AS CRISES NA SANTA CASA E NOS PRONTOS-SOCORROS DE BELÉM

“As coisas não são bem assim...”. (Raul Seixas).

 “Voltamos a viver como há dez anos atrás...”. (Renato Russo).

“Meu partido é um coração partido”. (Cazuza).

O PRETÉRITO IMPERFEITO da Fundação Santa Casa de Misericórdia do Pará poderia gerar um inquérito que seria desfeito pela ação de quem atrasa a legislação, ao acatar o mérito sem efeito da publicação irresponsável que está a se refugiar sob a “túnica forense maleável”. A situação da saúde pública paraense é lamentável e está sendo vitimada, há mais de dez anos, por uma atuação que tem sido rude, rústica, circense, ou seja: um revés, promovido por alguns boçais e insanos gestores, cheios de maus adjetivos, prejudiciais aos erários do município e do Estado. Nessa peleja sem princípio, o povo adoentado anseia por receber incentivos solidários de quem está no “poder”, sem ter liderança, nem saber como proceder para vir a ser capaz de ver o estorvo (recheado da lambança de quem faz “oposições banais”) perder a esperança de fazer umas “acusações internacionais”. O atual (des)governo do Estado adotou o mau exemplo do passado e merece ser criticado para se desfazer do show de irresponsabilidade com que tem (des)governado, no templo onde vive ajoelhado, atrás de criatividade, mas não tem rezado, em prol da comunidade. Resultado: o estorvo do presente arremeda o passado e o povo doente se queda desamparado.

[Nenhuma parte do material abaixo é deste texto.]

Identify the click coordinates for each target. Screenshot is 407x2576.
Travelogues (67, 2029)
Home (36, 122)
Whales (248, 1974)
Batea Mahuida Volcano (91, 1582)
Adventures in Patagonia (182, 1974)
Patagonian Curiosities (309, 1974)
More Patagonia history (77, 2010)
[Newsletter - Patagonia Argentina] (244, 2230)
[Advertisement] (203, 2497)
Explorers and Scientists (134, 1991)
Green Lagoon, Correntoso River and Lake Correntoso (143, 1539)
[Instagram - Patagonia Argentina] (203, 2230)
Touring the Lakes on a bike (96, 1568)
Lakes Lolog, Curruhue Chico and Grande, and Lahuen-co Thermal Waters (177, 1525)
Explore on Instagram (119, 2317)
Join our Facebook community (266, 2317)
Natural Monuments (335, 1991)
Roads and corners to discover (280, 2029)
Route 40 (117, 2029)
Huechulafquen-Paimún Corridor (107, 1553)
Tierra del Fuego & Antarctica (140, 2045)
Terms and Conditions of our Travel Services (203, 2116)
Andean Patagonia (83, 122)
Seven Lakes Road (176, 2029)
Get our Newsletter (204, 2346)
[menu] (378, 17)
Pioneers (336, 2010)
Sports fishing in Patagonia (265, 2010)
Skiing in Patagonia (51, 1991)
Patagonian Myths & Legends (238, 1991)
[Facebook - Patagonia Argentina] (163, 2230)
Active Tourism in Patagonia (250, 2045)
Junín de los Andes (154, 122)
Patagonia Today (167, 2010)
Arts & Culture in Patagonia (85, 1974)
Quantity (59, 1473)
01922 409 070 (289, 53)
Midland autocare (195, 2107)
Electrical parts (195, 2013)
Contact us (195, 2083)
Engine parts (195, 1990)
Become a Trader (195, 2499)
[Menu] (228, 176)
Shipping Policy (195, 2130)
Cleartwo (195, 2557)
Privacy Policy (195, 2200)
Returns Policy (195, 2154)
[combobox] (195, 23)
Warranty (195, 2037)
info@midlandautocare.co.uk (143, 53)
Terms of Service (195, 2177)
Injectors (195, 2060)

A INTERVENÇÃO GOVERNISTA poderá conter a ação golpista e o “poder” de uma oposição oportunista. No Pará, alguns politiqueiros saciados com as degustações das “pizzas”, que cada CPI do corporativista congresso comemora, fazem acusações parciais, esquecem que são os primeiros a deixarem os eleitores indignados e, agora, repreendem com prazer “as situações atuais da Santa Casa”. Mas, se eles não entendem nem da lista do retrocesso existente desde outrora iniciado, seria prudente devolverem os recursos que foram embora Estado. Poderá acontecer algum benefício, após o sacrifício de usuários e trabalhadores do SUS, vitimados por triviais mandatários que os tem condenado à “cruz”, se o Estado do Pará e o município de Belém combaterem juntos quem está promovendo dissimulados e repelentes insultos aos injustiçados pacientes e aos funcionários públicos municipais e estaduais. Algumas prefeituras do interior abusam demais, promovendo amarguras ao povo trabalhador, sobrecarregando os que não estão se recusando a atender quem está sofrendo, internando, na Santa Casa e nos lotados corredores dos prontos-socorros municipais, adoentados interioranos que vivem sendo maltratados por nocivas ações de insanos alcaides, por maus gestores da verba da saúde em suas respectivas cidades. As intervenções do governo do Estado nos locais em que as utilizações das verbas têm se desviado das suas funções reais em benefício da saúde pública poderia ser o início do fim de uma atitude rústica de omissos alcaides, com poses de “príncipes”, sem os compromissos de cuidarem das enfermidades dos munícipes, ao abusarem dos rebuliços das impunidades.      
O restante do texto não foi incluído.